## TEXT SHOWN
This story was originally published by Atlas Obscura and appears here as part of the Climate Desk collaboration

The spring pygmy sunfish has already been declared extinct two times, and now its champions hope to ensure there won’t be a third. In 1938, one year after the tiny blue fish was first discovered in a spring in Lauderdale County, Alabama, the spring flooded, the sunfish died, and the species was thought to be extinct. In 1941, the fish was rediscovered in a different spring in Limestone County, Alabama. But that population, too, met a similar end, and the sunfish was once again considered extinct. In 1973, the fish popped up once again in the Beaverdam Spring complex near Huntsville, Alabama, where it survives today. “The fact that it’s held on for this long almost compels you to protect it,” says Elise Bennett, a staff attorney at the Center for Biological Diversity.

## MATERIAL PROVIDED
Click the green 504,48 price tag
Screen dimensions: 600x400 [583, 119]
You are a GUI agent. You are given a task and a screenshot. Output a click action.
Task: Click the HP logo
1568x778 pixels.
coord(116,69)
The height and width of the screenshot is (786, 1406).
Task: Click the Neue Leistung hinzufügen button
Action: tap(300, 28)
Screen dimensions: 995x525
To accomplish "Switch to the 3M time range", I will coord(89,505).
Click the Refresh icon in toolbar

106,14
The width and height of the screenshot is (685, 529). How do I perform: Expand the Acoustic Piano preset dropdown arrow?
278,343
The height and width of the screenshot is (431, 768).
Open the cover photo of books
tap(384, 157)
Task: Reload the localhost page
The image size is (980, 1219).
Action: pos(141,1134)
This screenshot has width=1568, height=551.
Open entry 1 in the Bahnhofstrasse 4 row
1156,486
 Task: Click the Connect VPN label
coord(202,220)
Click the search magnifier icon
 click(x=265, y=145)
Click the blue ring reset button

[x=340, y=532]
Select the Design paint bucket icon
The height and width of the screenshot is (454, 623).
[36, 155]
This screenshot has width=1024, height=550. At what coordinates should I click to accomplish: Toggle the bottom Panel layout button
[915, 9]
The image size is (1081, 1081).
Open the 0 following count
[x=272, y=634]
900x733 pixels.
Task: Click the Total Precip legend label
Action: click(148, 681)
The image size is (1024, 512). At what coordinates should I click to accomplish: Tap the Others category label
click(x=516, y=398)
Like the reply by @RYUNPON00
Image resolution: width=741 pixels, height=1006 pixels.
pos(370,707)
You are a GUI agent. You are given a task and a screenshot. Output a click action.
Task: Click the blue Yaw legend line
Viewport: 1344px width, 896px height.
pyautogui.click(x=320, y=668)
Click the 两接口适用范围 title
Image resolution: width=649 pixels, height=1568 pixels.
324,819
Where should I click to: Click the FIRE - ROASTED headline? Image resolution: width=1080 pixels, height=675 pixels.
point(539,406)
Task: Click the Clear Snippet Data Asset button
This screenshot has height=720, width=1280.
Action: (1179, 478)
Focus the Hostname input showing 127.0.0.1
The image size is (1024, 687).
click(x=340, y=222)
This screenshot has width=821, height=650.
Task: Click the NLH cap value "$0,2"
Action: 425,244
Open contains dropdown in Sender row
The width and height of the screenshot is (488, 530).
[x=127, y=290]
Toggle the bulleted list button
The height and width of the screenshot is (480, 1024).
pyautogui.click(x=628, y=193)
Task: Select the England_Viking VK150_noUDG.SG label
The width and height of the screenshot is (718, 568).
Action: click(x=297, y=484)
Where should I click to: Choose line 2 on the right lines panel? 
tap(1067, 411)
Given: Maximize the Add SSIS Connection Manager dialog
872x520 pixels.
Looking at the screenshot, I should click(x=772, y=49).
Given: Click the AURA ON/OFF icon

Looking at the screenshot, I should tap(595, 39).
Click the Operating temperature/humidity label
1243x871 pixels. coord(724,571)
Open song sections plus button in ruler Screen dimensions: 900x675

## EXERCISE GOAL
For each statement below, say yes or no depending on whether it agrees with the sunfish article above, and quote the words from the article that decide it.
1. The spring pygmy sunfish was first discovered in Limestone County, Alabama.
2. The fish turned up again in 1973 near Huntsville, Alabama.
3. The 1938 population died after its spring dried up.

## ANSWER BELOW
1. No: "first discovered in a spring in Lauderdale County, Alabama"
2. Yes: "In 1973, the fish popped up once again in the Beaverdam Spring complex near Huntsville, Alabama"
3. No: "the spring flooded, the sunfish died"